(Data for this task begins)
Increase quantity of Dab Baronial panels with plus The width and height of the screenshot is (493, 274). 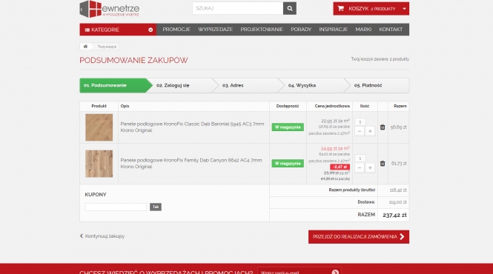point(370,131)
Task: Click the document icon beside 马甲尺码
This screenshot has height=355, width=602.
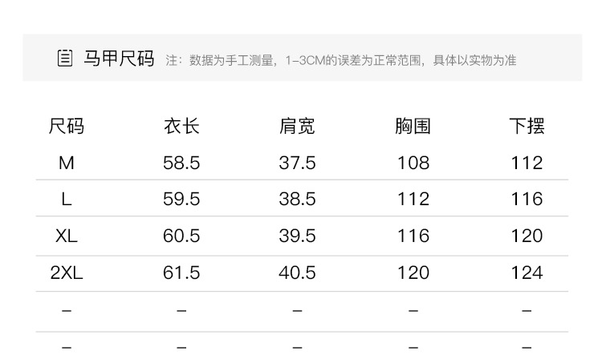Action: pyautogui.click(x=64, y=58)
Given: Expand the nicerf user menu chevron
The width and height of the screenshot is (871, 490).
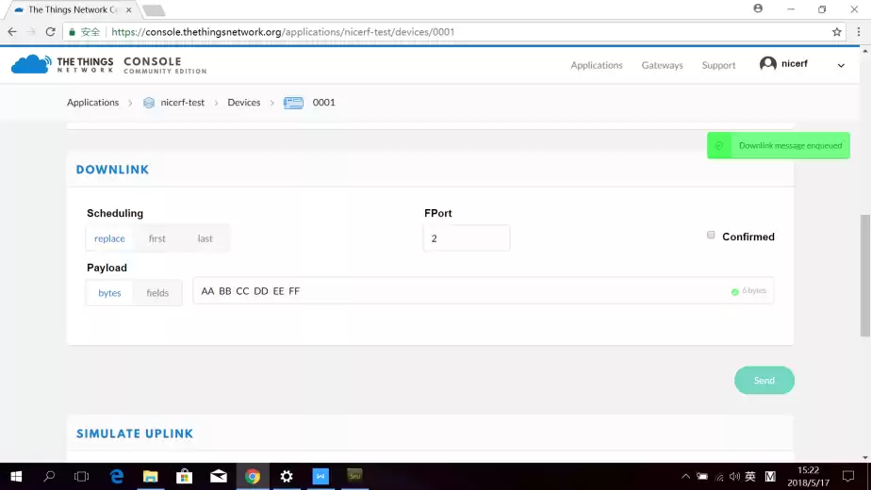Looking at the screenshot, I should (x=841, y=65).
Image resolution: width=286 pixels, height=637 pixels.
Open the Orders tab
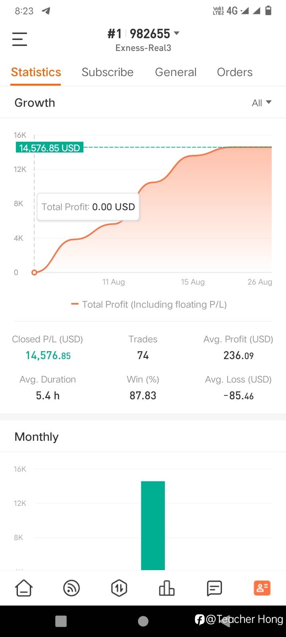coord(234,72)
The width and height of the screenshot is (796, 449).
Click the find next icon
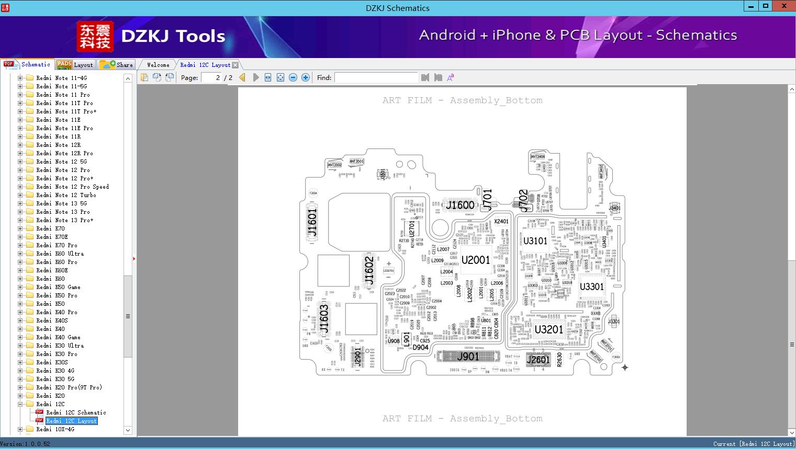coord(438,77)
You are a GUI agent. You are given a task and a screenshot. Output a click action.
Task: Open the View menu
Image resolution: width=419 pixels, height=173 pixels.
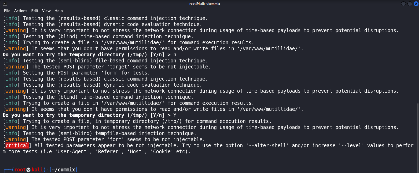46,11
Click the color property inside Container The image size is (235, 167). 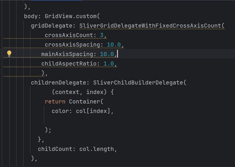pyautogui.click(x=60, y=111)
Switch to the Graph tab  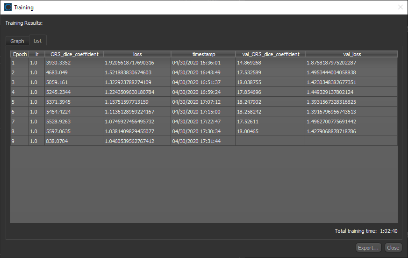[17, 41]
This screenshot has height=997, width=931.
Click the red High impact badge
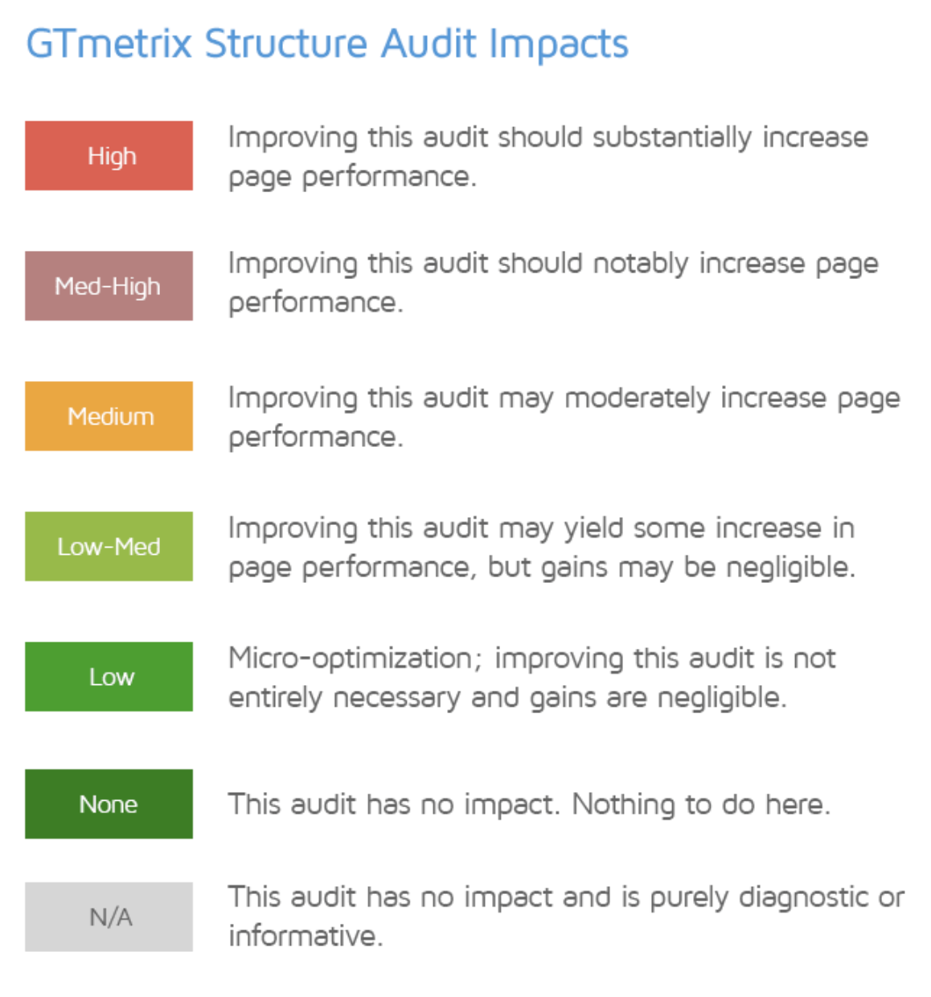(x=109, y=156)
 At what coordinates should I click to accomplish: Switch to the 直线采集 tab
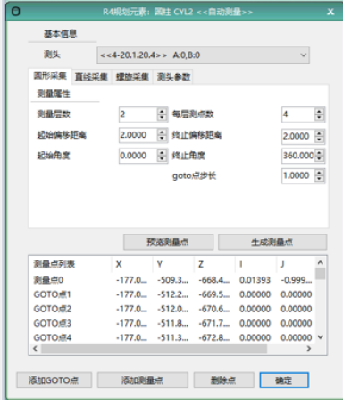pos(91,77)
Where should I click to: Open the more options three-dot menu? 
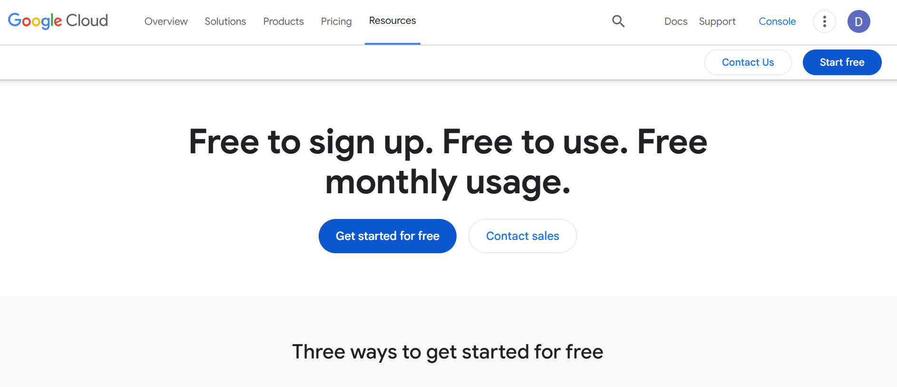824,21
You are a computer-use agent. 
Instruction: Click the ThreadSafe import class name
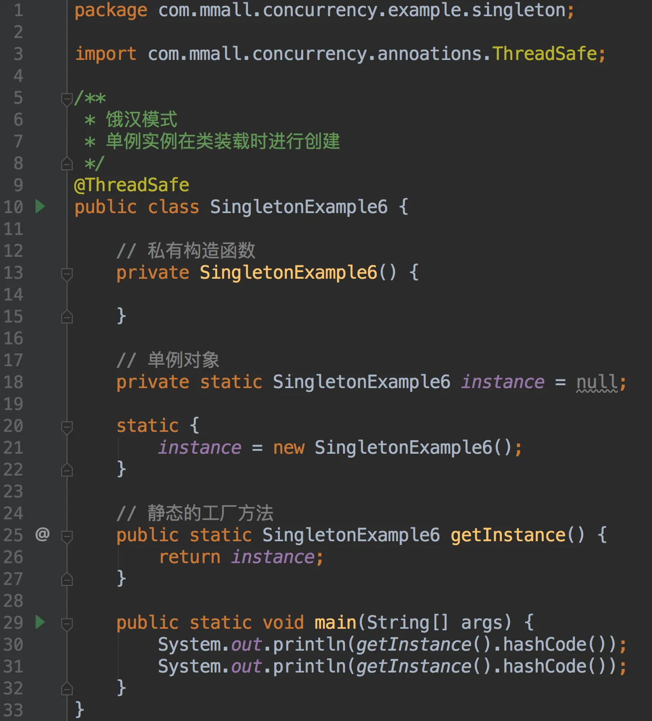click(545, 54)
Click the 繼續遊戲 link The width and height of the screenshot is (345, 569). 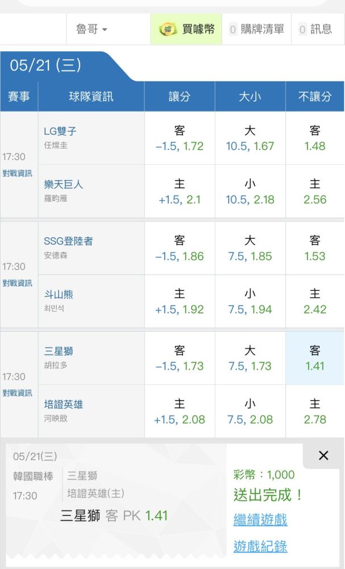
(Data for this task ends)
**Work request**:
Reproduce the records above exactly, but only from the line containing "Click the red High impact badge" through the last line, both included, and without any pictures.

**Written answer**:
Click the red High impact badge
(x=109, y=156)
 At what coordinates should I click to accomplish: Switch to the 直线采集 tab
pos(91,77)
Where should I click to: Open the more options three-dot menu? 
824,21
You are a computer-use agent. 
Instruction: Click the ThreadSafe import class name
click(545, 54)
Click the 繼續遊戲 link The width and height of the screenshot is (345, 569). 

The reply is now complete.